Experimental Investigations and Regression Analysis based Mathematical Modelling for Tool Life under Minimum Quantity Lubrication

Machining is a complex phenomenon that deals with challenging aspects. As the manufacturing sector is looking forward to profitability through productivity without compromising the quality of the product, it adds a burden on the entire system of the machining process under consideration. The heat generated at the machining zone results in a savior impact on the machining quality of the end product, which can be minimized using the cutting fluids appropriately. Tool life is an important aspect in every machining operation which does not only define the cost associated with the machining but also plays a vital role in defining the quality product. At the extreme temperature machining operation wear rate of the tool is faster which could be resulted in uneven surface integrity of the material under consideration. The additional attributes like coating, cutting fluid, and machining environment surely add life to the tool for a longer run. Considering the sustainable machining need, dry and near-dry machining are the most attributed techniques to explore. In the current research work, the experimental investigations into tool life are studied along-with the mathematical modeling using regression analysis.
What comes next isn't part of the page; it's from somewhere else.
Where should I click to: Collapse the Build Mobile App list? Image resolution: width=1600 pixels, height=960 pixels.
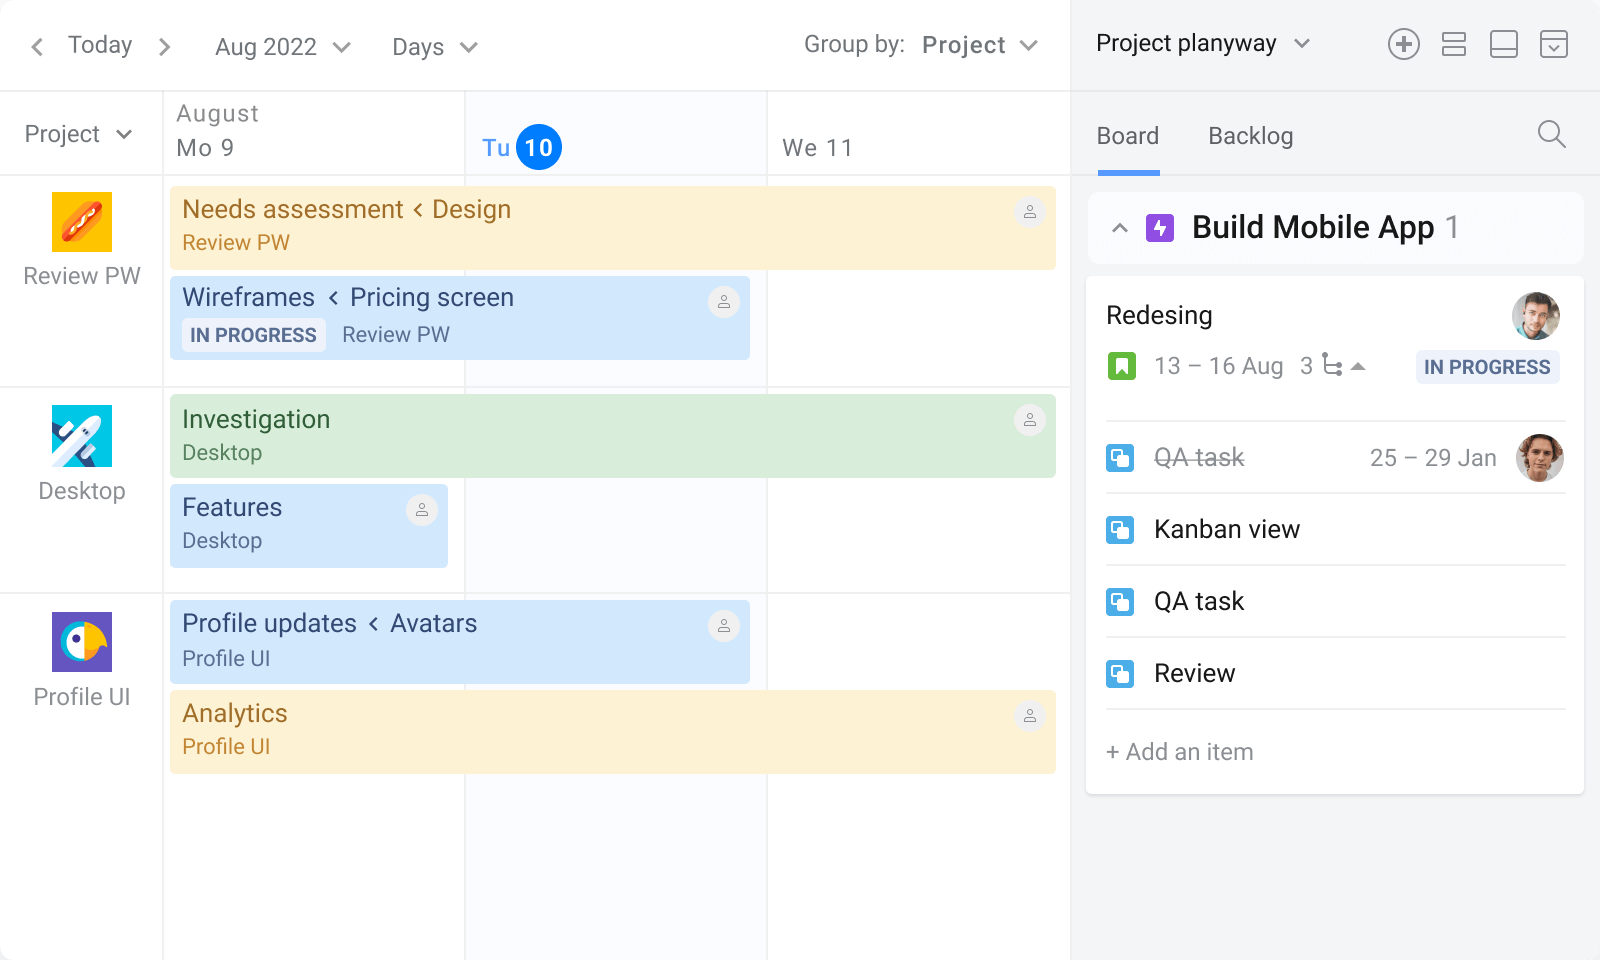1119,227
Under the application of minimum quantity lubrication and dry machining; the turning of the hardened AISI 4340 material is performed at varying cutting conditions. The vegetable oils are compared against the synthetic oil for better performance evaluation. The results are inferred that the canola oil gives superior performance in comparison to soybean and coconut oil under the category of vegetable oils. While comparing the overall performance; synthetic oil shows the better performance over the vegetable oils under consideration. The significant improvement in tool life is observed under minimum quantity lubrication as compared to the dry environment; attributed to the combined effect of cooling and lubrication by the virtue of compressed air and cutting fluid respectively.